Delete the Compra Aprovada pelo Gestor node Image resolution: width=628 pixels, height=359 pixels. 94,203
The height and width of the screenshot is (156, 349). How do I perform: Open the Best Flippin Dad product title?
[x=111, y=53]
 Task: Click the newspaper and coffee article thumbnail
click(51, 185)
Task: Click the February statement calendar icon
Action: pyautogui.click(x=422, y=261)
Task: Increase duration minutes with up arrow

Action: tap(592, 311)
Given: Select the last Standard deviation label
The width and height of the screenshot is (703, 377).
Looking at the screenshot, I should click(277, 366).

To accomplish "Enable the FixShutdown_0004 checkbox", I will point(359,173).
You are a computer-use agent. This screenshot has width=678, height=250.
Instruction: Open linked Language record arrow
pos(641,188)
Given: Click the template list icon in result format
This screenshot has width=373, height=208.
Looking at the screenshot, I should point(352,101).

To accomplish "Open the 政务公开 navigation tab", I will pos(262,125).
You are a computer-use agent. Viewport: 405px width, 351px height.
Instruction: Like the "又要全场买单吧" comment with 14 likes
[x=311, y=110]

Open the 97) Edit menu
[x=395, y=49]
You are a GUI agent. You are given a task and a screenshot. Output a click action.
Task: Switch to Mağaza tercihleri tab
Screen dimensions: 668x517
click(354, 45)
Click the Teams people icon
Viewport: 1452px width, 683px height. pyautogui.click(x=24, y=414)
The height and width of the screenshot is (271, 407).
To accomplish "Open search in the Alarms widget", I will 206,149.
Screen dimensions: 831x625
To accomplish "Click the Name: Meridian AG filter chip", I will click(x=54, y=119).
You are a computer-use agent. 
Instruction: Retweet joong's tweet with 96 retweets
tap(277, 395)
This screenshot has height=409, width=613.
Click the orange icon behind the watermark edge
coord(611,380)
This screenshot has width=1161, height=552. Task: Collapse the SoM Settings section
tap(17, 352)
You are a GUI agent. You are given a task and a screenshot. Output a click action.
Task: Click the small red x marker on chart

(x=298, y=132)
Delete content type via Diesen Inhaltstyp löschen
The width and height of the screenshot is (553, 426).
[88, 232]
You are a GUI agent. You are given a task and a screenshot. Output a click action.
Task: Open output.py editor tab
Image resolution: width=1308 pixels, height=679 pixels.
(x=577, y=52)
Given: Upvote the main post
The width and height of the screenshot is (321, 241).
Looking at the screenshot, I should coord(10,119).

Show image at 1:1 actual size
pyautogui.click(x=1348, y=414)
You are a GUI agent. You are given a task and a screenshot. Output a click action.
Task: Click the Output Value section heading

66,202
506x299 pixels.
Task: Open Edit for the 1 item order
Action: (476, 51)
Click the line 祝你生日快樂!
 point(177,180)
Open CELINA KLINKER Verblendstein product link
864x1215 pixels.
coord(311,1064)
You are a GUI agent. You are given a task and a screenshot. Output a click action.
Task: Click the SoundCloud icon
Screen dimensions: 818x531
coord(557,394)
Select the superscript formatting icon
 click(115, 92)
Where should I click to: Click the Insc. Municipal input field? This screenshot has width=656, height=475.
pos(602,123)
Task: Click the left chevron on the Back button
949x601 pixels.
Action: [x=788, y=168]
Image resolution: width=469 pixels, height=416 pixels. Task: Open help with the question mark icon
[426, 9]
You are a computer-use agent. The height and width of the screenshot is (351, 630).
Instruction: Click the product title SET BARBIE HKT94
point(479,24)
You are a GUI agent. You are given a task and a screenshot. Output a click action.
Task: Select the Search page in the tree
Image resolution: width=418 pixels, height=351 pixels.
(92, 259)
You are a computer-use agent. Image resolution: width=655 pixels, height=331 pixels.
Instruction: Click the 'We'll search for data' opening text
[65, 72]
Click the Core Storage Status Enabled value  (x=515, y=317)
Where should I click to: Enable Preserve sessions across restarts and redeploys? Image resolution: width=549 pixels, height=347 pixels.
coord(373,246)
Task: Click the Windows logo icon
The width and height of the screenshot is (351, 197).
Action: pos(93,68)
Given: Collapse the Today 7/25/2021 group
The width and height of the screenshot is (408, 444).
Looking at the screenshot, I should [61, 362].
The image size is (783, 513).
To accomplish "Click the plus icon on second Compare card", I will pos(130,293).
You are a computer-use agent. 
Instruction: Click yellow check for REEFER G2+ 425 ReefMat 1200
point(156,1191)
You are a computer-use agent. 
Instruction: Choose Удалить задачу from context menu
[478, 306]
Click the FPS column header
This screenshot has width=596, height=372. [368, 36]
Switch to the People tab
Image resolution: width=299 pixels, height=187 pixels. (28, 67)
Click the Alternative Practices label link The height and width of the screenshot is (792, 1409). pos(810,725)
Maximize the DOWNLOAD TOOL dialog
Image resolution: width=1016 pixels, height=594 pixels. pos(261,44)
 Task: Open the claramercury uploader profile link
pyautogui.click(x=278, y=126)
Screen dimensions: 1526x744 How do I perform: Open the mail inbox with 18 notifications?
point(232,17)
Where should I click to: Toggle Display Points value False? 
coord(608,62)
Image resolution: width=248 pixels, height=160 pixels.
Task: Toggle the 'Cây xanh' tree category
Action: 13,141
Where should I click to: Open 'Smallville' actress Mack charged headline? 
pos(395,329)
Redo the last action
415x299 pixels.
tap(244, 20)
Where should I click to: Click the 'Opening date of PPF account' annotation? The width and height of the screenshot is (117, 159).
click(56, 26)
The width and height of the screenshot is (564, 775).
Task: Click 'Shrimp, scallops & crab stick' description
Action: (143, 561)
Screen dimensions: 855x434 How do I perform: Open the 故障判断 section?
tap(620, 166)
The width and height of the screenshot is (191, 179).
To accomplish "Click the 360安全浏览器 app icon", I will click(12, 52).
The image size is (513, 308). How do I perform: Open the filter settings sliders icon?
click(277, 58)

•••

» Problem details:
The entire listing must be repeated without a single change.

» Solution below:
Delete the Compra Aprovada pelo Gestor node Image resolution: width=628 pixels, height=359 pixels. 94,203
The height and width of the screenshot is (156, 349). How do I perform: Open the Best Flippin Dad product title?
[x=111, y=53]
 Task: Click the newspaper and coffee article thumbnail
click(51, 185)
Task: Click the February statement calendar icon
Action: pyautogui.click(x=422, y=261)
Task: Increase duration minutes with up arrow

Action: tap(592, 311)
Given: Select the last Standard deviation label
The width and height of the screenshot is (703, 377).
Looking at the screenshot, I should click(277, 366).

To accomplish "Enable the FixShutdown_0004 checkbox", I will point(359,173).
You are a computer-use agent. This screenshot has width=678, height=250.
Instruction: Open linked Language record arrow
pos(641,188)
Given: Click the template list icon in result format
This screenshot has width=373, height=208.
Looking at the screenshot, I should point(352,101).

To accomplish "Open the 政务公开 navigation tab", I will pos(262,125).
You are a computer-use agent. Viewport: 405px width, 351px height.
Instruction: Like the "又要全场买单吧" comment with 14 likes
[x=311, y=110]

Open the 97) Edit menu
[x=395, y=49]
You are a GUI agent. You are given a task and a screenshot. Output a click action.
Task: Switch to Mağaza tercihleri tab
Screen dimensions: 668x517
click(354, 45)
Click the Teams people icon
Viewport: 1452px width, 683px height. pyautogui.click(x=24, y=414)
The height and width of the screenshot is (271, 407).
To accomplish "Open search in the Alarms widget", I will 206,149.
Screen dimensions: 831x625
To accomplish "Click the Name: Meridian AG filter chip", I will click(x=54, y=119).
You are a computer-use agent. 
Instruction: Retweet joong's tweet with 96 retweets
tap(277, 395)
This screenshot has height=409, width=613.
Click the orange icon behind the watermark edge
coord(611,380)
This screenshot has width=1161, height=552. Task: Collapse the SoM Settings section
tap(17, 352)
You are a GUI agent. You are given a task and a screenshot. Output a click action.
Task: Click the small red x marker on chart

(x=298, y=132)
Delete content type via Diesen Inhaltstyp löschen
The width and height of the screenshot is (553, 426).
[88, 232]
You are a GUI agent. You are given a task and a screenshot. Output a click action.
Task: Open output.py editor tab
Image resolution: width=1308 pixels, height=679 pixels.
(x=577, y=52)
Given: Upvote the main post
The width and height of the screenshot is (321, 241).
Looking at the screenshot, I should coord(10,119).

Show image at 1:1 actual size
pyautogui.click(x=1348, y=414)
You are a GUI agent. You are given a task and a screenshot. Output a click action.
Task: Click the Output Value section heading

66,202
506x299 pixels.
Task: Open Edit for the 1 item order
Action: (476, 51)
Click the line 祝你生日快樂!
 point(177,180)
Open CELINA KLINKER Verblendstein product link
864x1215 pixels.
coord(311,1064)
You are a GUI agent. You are given a task and a screenshot. Output a click action.
Task: Click the SoundCloud icon
Screen dimensions: 818x531
coord(557,394)
Select the superscript formatting icon
 click(115, 92)
Where should I click to: Click the Insc. Municipal input field? This screenshot has width=656, height=475.
pos(602,123)
Task: Click the left chevron on the Back button
949x601 pixels.
Action: [x=788, y=168]
Image resolution: width=469 pixels, height=416 pixels. Task: Open help with the question mark icon
[426, 9]
You are a computer-use agent. The height and width of the screenshot is (351, 630).
Instruction: Click the product title SET BARBIE HKT94
point(479,24)
You are a GUI agent. You are given a task and a screenshot. Output a click action.
Task: Select the Search page in the tree
Image resolution: width=418 pixels, height=351 pixels.
(92, 259)
You are a computer-use agent. Image resolution: width=655 pixels, height=331 pixels.
Instruction: Click the 'We'll search for data' opening text
[65, 72]
Click the Core Storage Status Enabled value  (x=515, y=317)
Where should I click to: Enable Preserve sessions across restarts and redeploys? Image resolution: width=549 pixels, height=347 pixels.
coord(373,246)
Task: Click the Windows logo icon
The width and height of the screenshot is (351, 197).
Action: pos(93,68)
Given: Collapse the Today 7/25/2021 group
The width and height of the screenshot is (408, 444).
Looking at the screenshot, I should [61, 362].
The image size is (783, 513).
To accomplish "Click the plus icon on second Compare card", I will pos(130,293).
You are a computer-use agent. 
Instruction: Click yellow check for REEFER G2+ 425 ReefMat 1200
point(156,1191)
You are a computer-use agent. 
Instruction: Choose Удалить задачу from context menu
[478, 306]
Click the FPS column header
This screenshot has width=596, height=372. [368, 36]
Switch to the People tab
Image resolution: width=299 pixels, height=187 pixels. (28, 67)
Click the Alternative Practices label link The height and width of the screenshot is (792, 1409). pos(810,725)
Maximize the DOWNLOAD TOOL dialog
Image resolution: width=1016 pixels, height=594 pixels. pos(261,44)
 Task: Open the claramercury uploader profile link
pyautogui.click(x=278, y=126)
Screen dimensions: 1526x744 How do I perform: Open the mail inbox with 18 notifications?
point(232,17)
Where should I click to: Toggle Display Points value False? 
coord(608,62)
Image resolution: width=248 pixels, height=160 pixels.
Task: Toggle the 'Cây xanh' tree category
Action: 13,141
Where should I click to: Open 'Smallville' actress Mack charged headline? 
pos(395,329)
Redo the last action
415x299 pixels.
tap(244, 20)
Where should I click to: Click the 'Opening date of PPF account' annotation? The width and height of the screenshot is (117, 159).
click(56, 26)
The width and height of the screenshot is (564, 775).
Task: Click 'Shrimp, scallops & crab stick' description
Action: (143, 561)
Screen dimensions: 855x434 How do I perform: Open the 故障判断 section?
tap(620, 166)
The width and height of the screenshot is (191, 179).
To accomplish "Click the 360安全浏览器 app icon", I will click(12, 52).
The image size is (513, 308). How do I perform: Open the filter settings sliders icon?
click(277, 58)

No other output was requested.